- 問題
**A)** 時価総額計算のコードについて、次の問いに答えよ。
(i) polars はどの別名でインポートされているか。
(ii) output_file_path のファイル名に付く拡張子は何か。
(iii) calc_estimated_capitalization の中で、"duration" 列はどの値と等しいことが条件になっているか。
**B)** 時価総額計算のコードで、as を使って別名を付けてインポートしているモジュールを、その別名とともにすべて挙げよ。
**C)** 時価総額計算のコードの続きを、最後に示された行の次から書いてください。

- 出典
----------------------------------------

In [None]:
from pathlib import Path
import datetime 
import random
import re

from tqdm import tqdm
import numpy as np
import polars as pl
import tensorflow as tf
import matplotlib.pyplot as plt
import plotly.graph_objects as go
from plotly.subplots import make_subplots
import pandas as pd

import stock

train_data_dir = stock.PROJECT_ROOT / "data" / "train"
output_file_path = train_data_dir / "{}.npz".format(datetime.date.today().strftime("%Y%m%d"))    

In [None]:
# eps、純利益から時価総額を計算する
def calc_estimated_capitalization(code, current_date=datetime.date.today()):
    fdf = stock.kabutan.read_financial_csv(code).filter(
        (pl.col("duration") == 3) & (pl.col("eps").abs() > 1e-5)
    ).sort(pl.col("annoounce_date"))
    df = stock.kabutan.read_data_csv(code, end_date=current_date).sort(pl.col("date"))

----------------------------------------

- 保存データ
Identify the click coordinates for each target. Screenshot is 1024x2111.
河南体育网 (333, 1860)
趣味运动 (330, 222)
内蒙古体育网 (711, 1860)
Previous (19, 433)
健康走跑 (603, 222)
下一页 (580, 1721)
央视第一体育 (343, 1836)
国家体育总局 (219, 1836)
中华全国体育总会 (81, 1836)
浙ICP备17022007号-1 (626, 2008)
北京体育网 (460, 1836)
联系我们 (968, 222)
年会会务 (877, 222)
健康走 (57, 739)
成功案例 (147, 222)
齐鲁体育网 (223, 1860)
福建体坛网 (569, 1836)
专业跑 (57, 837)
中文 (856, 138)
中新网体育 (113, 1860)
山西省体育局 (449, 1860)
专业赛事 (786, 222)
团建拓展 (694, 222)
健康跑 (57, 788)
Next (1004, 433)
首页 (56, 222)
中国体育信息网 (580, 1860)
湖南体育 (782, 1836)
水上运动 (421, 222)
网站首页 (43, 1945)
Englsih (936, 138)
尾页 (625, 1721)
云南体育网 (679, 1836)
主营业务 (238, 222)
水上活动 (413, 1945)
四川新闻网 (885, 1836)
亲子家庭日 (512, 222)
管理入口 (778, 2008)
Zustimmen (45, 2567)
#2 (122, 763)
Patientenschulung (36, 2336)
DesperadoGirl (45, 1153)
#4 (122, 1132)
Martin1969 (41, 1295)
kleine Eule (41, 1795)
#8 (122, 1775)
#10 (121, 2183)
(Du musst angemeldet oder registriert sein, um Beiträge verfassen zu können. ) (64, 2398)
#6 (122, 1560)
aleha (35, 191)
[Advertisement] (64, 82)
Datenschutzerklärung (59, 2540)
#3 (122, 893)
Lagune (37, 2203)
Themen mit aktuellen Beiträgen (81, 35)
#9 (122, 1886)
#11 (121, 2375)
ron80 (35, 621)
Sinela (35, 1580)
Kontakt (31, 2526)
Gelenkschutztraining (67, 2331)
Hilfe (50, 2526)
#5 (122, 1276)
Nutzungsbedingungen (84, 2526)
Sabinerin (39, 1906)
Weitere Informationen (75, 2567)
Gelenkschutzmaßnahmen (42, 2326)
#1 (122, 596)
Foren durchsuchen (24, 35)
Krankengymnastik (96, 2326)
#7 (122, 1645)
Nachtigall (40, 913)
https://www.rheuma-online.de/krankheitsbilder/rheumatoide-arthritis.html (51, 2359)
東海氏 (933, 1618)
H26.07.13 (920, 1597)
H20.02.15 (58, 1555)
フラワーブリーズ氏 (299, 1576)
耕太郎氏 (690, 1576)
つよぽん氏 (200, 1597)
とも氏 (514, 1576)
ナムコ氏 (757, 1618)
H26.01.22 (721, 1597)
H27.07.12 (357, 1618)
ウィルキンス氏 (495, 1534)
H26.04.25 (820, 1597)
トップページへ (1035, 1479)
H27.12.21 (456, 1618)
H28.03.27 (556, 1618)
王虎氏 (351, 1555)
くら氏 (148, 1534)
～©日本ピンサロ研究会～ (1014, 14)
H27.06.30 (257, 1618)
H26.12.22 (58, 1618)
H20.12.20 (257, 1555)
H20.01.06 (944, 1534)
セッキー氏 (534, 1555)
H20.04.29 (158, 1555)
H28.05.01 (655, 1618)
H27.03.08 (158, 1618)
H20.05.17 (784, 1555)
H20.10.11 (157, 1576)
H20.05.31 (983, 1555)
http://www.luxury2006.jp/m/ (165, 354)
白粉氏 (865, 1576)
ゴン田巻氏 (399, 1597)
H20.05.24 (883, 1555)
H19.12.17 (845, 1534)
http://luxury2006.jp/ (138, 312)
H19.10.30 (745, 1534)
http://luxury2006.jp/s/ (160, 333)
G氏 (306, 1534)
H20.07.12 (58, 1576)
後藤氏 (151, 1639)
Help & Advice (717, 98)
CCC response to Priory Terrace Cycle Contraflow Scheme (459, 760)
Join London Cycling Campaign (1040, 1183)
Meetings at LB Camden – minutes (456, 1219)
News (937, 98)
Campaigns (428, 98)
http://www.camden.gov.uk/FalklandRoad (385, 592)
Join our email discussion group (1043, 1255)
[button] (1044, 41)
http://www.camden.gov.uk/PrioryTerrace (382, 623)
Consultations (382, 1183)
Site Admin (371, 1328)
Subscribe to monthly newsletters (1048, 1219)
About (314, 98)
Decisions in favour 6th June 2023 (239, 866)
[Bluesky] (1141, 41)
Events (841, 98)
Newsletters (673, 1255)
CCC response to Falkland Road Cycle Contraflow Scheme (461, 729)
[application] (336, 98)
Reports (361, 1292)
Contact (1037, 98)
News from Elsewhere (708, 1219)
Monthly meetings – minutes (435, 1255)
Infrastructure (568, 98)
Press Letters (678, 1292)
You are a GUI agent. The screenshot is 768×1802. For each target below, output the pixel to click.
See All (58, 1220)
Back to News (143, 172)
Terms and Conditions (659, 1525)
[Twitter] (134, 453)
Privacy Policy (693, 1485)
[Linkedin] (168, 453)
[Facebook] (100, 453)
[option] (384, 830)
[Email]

----------------------------------------

- 解答
**A)**
(i) pl
(ii) .npz
(iii) 3

**B)**
numpy（np）
polars（pl）
tensorflow（tf）
matplotlib.pyplot（plt）
plotly.graph_objects（go）
pandas（pd）

**C)**
    if len(fdf) == 0:
        return -1
    num_stock = fdf["net_income"][-1] * 1000000 / fdf["eps"][-1]
    est_capit = num_stock * df["close"][-1]
    return est_capit

In [None]:
# まずは学習データ準備
target_data_dict = {}
stacked = []
codes = stock.kabutan.get_code_list()
max_hold_days = 10

for code in codes:
    capt = calc_estimated_capitalization(code)
    if capt > 100000000000: # 時価総額1000億円以上の場合はスキップ
        continue
    
    df = stock.trend_template.calc_for_watch_list(code)
    df = df.with_columns(
        (pl.col("close").rolling_max(window_size=max_hold_days).shift(-max_hold_days) / pl.col("open").shift(-1)).alias("growing_rate")
    )
    # df = df.with_columns(
    #     ((pl.col("growing_rate") - 1.0)* 100).log().alias("log_growing_rate")
    # )
    # target_data_dict[code] = df
    stacked.append(df.filter(pl.col("watch_list")).with_columns(pl.lit(code).alias("code")))

stacked_df = pl.concat(stacked)

In [None]:
# trainとvalidの分割日を決定する
dates = stacked_df.sort(pl.col("date"))["date"]
# この日付までをtrain、これより先をvalidationとする
split_date = dates[int(len(dates) * 0.8)]

train_df = stacked_df.filter(pl.col("date") <= split_date)
valid_df = stacked_df.filter(pl.col("date") > split_date)
print("Split date = {}, num train = {}, num_valid = {}".format(split_date, len(train_df), len(valid_df)))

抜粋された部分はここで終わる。